## EXERCISE BRIEF
Give back all the data exactly, line by line.

*** Opening of THE RECORDS ***

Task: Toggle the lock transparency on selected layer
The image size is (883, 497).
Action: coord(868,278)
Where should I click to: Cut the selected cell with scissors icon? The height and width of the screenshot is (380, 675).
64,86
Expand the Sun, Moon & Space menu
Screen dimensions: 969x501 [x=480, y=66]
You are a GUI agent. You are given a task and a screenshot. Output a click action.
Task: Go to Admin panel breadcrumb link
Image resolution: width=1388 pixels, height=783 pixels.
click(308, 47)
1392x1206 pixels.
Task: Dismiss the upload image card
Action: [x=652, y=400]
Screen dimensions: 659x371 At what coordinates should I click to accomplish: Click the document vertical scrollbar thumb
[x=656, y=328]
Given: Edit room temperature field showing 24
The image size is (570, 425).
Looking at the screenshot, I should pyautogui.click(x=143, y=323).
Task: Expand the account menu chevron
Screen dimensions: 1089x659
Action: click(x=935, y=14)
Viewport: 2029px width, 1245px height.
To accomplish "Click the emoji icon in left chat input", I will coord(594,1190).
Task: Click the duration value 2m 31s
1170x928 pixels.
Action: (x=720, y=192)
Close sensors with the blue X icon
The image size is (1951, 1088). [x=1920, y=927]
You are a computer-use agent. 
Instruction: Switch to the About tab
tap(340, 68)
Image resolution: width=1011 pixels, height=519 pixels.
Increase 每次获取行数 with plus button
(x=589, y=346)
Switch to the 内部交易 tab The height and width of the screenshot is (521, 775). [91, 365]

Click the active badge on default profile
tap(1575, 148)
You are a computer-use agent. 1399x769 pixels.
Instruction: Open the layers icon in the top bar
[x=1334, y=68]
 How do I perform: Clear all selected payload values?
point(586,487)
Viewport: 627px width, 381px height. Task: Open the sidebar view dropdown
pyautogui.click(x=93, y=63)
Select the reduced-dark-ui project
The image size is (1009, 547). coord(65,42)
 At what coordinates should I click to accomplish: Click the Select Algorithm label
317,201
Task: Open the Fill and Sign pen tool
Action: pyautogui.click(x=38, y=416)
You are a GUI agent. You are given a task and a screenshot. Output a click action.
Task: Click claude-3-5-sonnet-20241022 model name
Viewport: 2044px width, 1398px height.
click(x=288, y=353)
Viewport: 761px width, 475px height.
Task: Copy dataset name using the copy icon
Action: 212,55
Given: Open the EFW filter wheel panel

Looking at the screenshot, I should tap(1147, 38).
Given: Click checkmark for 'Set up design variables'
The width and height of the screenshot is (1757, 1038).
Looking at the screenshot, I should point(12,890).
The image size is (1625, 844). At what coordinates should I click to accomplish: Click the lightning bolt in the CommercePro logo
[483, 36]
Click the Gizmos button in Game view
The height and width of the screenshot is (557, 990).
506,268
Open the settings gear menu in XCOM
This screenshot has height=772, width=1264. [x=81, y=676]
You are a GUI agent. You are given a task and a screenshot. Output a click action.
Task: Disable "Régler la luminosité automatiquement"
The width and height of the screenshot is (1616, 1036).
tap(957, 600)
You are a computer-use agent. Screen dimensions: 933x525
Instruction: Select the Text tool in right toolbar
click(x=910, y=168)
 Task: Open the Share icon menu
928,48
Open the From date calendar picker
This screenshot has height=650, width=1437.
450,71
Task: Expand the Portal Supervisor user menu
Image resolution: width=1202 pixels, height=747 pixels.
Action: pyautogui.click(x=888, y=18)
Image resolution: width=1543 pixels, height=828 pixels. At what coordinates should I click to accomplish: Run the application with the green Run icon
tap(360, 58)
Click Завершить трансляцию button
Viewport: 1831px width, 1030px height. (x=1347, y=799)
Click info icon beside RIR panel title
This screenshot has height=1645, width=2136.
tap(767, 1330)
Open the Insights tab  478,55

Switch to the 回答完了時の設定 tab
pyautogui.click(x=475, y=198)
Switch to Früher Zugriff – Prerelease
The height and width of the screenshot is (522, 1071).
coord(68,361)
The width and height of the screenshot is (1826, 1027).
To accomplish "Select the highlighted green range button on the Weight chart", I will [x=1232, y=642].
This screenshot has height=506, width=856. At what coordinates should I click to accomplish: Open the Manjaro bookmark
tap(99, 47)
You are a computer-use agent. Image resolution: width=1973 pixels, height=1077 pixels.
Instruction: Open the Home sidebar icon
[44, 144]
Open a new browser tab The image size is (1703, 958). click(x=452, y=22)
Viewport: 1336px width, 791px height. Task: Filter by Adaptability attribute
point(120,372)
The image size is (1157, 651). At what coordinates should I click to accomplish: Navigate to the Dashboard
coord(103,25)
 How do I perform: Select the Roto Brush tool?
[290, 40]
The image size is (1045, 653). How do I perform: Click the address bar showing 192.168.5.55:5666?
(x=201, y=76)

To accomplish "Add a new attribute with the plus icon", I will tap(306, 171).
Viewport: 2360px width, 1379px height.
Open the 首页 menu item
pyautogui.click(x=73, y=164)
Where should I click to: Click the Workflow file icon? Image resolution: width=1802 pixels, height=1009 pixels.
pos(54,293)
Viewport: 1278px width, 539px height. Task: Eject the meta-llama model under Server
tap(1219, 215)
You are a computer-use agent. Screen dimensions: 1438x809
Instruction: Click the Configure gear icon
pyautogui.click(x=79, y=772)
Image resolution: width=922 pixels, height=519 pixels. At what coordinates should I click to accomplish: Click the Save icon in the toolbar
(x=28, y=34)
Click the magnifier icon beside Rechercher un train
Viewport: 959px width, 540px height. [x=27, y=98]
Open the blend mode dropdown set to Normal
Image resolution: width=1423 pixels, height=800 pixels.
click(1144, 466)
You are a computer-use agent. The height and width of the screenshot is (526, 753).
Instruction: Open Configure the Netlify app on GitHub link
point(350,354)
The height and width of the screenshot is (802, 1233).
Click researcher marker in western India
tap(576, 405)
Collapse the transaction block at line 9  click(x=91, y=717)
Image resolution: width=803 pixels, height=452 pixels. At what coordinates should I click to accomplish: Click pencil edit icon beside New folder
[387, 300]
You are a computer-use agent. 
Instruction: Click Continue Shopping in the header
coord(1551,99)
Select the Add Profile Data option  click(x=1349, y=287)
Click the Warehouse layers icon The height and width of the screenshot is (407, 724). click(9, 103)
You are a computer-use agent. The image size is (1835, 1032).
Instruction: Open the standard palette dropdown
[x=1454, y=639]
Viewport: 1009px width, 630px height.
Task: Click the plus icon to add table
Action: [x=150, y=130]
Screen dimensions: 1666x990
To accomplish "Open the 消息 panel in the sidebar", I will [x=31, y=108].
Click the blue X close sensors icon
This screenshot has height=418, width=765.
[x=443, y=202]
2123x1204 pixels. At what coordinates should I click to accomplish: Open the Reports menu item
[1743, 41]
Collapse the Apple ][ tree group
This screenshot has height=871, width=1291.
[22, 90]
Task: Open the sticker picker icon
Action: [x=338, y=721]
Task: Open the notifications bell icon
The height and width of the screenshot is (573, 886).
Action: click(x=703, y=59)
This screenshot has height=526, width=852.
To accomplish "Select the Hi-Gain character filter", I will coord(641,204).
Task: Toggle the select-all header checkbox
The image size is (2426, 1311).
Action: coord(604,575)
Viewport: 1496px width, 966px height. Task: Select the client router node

*** Close of THE RECORDS ***

## COMPLETED EXERCISE
Task: Toggle the lock transparency on selected layer
The image size is (883, 497).
Action: coord(868,278)
Where should I click to: Cut the selected cell with scissors icon? The height and width of the screenshot is (380, 675).
64,86
Expand the Sun, Moon & Space menu
Screen dimensions: 969x501 [x=480, y=66]
You are a GUI agent. You are given a task and a screenshot. Output a click action.
Task: Go to Admin panel breadcrumb link
Image resolution: width=1388 pixels, height=783 pixels.
click(308, 47)
1392x1206 pixels.
Task: Dismiss the upload image card
Action: [x=652, y=400]
Screen dimensions: 659x371 At what coordinates should I click to accomplish: Click the document vertical scrollbar thumb
[x=656, y=328]
Given: Edit room temperature field showing 24
The image size is (570, 425).
Looking at the screenshot, I should pyautogui.click(x=143, y=323).
Task: Expand the account menu chevron
Screen dimensions: 1089x659
Action: click(x=935, y=14)
Viewport: 2029px width, 1245px height.
To accomplish "Click the emoji icon in left chat input", I will coord(594,1190).
Task: Click the duration value 2m 31s
1170x928 pixels.
Action: (x=720, y=192)
Close sensors with the blue X icon
The image size is (1951, 1088). [x=1920, y=927]
You are a computer-use agent. 
Instruction: Switch to the About tab
tap(340, 68)
Image resolution: width=1011 pixels, height=519 pixels.
Increase 每次获取行数 with plus button
(x=589, y=346)
Switch to the 内部交易 tab The height and width of the screenshot is (521, 775). [91, 365]

Click the active badge on default profile
tap(1575, 148)
You are a computer-use agent. 1399x769 pixels.
Instruction: Open the layers icon in the top bar
[x=1334, y=68]
 How do I perform: Clear all selected payload values?
point(586,487)
Viewport: 627px width, 381px height. Task: Open the sidebar view dropdown
pyautogui.click(x=93, y=63)
Select the reduced-dark-ui project
The image size is (1009, 547). coord(65,42)
 At what coordinates should I click to accomplish: Click the Select Algorithm label
317,201
Task: Open the Fill and Sign pen tool
Action: pyautogui.click(x=38, y=416)
You are a GUI agent. You are given a task and a screenshot. Output a click action.
Task: Click claude-3-5-sonnet-20241022 model name
Viewport: 2044px width, 1398px height.
click(x=288, y=353)
Viewport: 761px width, 475px height.
Task: Copy dataset name using the copy icon
Action: 212,55
Given: Open the EFW filter wheel panel

Looking at the screenshot, I should tap(1147, 38).
Given: Click checkmark for 'Set up design variables'
The width and height of the screenshot is (1757, 1038).
Looking at the screenshot, I should point(12,890).
The image size is (1625, 844). At what coordinates should I click to accomplish: Click the lightning bolt in the CommercePro logo
[483, 36]
Click the Gizmos button in Game view
The height and width of the screenshot is (557, 990).
506,268
Open the settings gear menu in XCOM
This screenshot has height=772, width=1264. [x=81, y=676]
You are a GUI agent. You are given a task and a screenshot. Output a click action.
Task: Disable "Régler la luminosité automatiquement"
The width and height of the screenshot is (1616, 1036).
tap(957, 600)
You are a computer-use agent. Screen dimensions: 933x525
Instruction: Select the Text tool in right toolbar
click(x=910, y=168)
 Task: Open the Share icon menu
928,48
Open the From date calendar picker
This screenshot has height=650, width=1437.
450,71
Task: Expand the Portal Supervisor user menu
Image resolution: width=1202 pixels, height=747 pixels.
Action: pyautogui.click(x=888, y=18)
Image resolution: width=1543 pixels, height=828 pixels. At what coordinates should I click to accomplish: Run the application with the green Run icon
tap(360, 58)
Click Завершить трансляцию button
Viewport: 1831px width, 1030px height. (x=1347, y=799)
Click info icon beside RIR panel title
This screenshot has height=1645, width=2136.
tap(767, 1330)
Open the Insights tab  478,55

Switch to the 回答完了時の設定 tab
pyautogui.click(x=475, y=198)
Switch to Früher Zugriff – Prerelease
The height and width of the screenshot is (522, 1071).
coord(68,361)
The width and height of the screenshot is (1826, 1027).
To accomplish "Select the highlighted green range button on the Weight chart", I will [x=1232, y=642].
This screenshot has height=506, width=856. At what coordinates should I click to accomplish: Open the Manjaro bookmark
tap(99, 47)
You are a computer-use agent. Image resolution: width=1973 pixels, height=1077 pixels.
Instruction: Open the Home sidebar icon
[44, 144]
Open a new browser tab The image size is (1703, 958). click(x=452, y=22)
Viewport: 1336px width, 791px height. Task: Filter by Adaptability attribute
point(120,372)
The image size is (1157, 651). At what coordinates should I click to accomplish: Navigate to the Dashboard
coord(103,25)
 How do I perform: Select the Roto Brush tool?
[290, 40]
The image size is (1045, 653). How do I perform: Click the address bar showing 192.168.5.55:5666?
(x=201, y=76)

To accomplish "Add a new attribute with the plus icon", I will tap(306, 171).
Viewport: 2360px width, 1379px height.
Open the 首页 menu item
pyautogui.click(x=73, y=164)
Where should I click to: Click the Workflow file icon? Image resolution: width=1802 pixels, height=1009 pixels.
pos(54,293)
Viewport: 1278px width, 539px height. Task: Eject the meta-llama model under Server
tap(1219, 215)
You are a computer-use agent. Screen dimensions: 1438x809
Instruction: Click the Configure gear icon
pyautogui.click(x=79, y=772)
Image resolution: width=922 pixels, height=519 pixels. At what coordinates should I click to accomplish: Click the Save icon in the toolbar
(x=28, y=34)
Click the magnifier icon beside Rechercher un train
Viewport: 959px width, 540px height. [x=27, y=98]
Open the blend mode dropdown set to Normal
Image resolution: width=1423 pixels, height=800 pixels.
click(1144, 466)
You are a computer-use agent. The height and width of the screenshot is (526, 753).
Instruction: Open Configure the Netlify app on GitHub link
point(350,354)
The height and width of the screenshot is (802, 1233).
Click researcher marker in western India
tap(576, 405)
Collapse the transaction block at line 9  click(x=91, y=717)
Image resolution: width=803 pixels, height=452 pixels. At what coordinates should I click to accomplish: Click pencil edit icon beside New folder
[387, 300]
You are a computer-use agent. 
Instruction: Click Continue Shopping in the header
coord(1551,99)
Select the Add Profile Data option  click(x=1349, y=287)
Click the Warehouse layers icon The height and width of the screenshot is (407, 724). click(9, 103)
You are a computer-use agent. The image size is (1835, 1032).
Instruction: Open the standard palette dropdown
[x=1454, y=639]
Viewport: 1009px width, 630px height.
Task: Click the plus icon to add table
Action: [x=150, y=130]
Screen dimensions: 1666x990
To accomplish "Open the 消息 panel in the sidebar", I will [x=31, y=108].
Click the blue X close sensors icon
This screenshot has height=418, width=765.
[x=443, y=202]
2123x1204 pixels. At what coordinates should I click to accomplish: Open the Reports menu item
[1743, 41]
Collapse the Apple ][ tree group
This screenshot has height=871, width=1291.
[22, 90]
Task: Open the sticker picker icon
Action: [x=338, y=721]
Task: Open the notifications bell icon
The height and width of the screenshot is (573, 886).
Action: click(x=703, y=59)
This screenshot has height=526, width=852.
To accomplish "Select the Hi-Gain character filter", I will coord(641,204).
Task: Toggle the select-all header checkbox
The image size is (2426, 1311).
Action: coord(604,575)
Viewport: 1496px width, 966px height. Task: Select the client router node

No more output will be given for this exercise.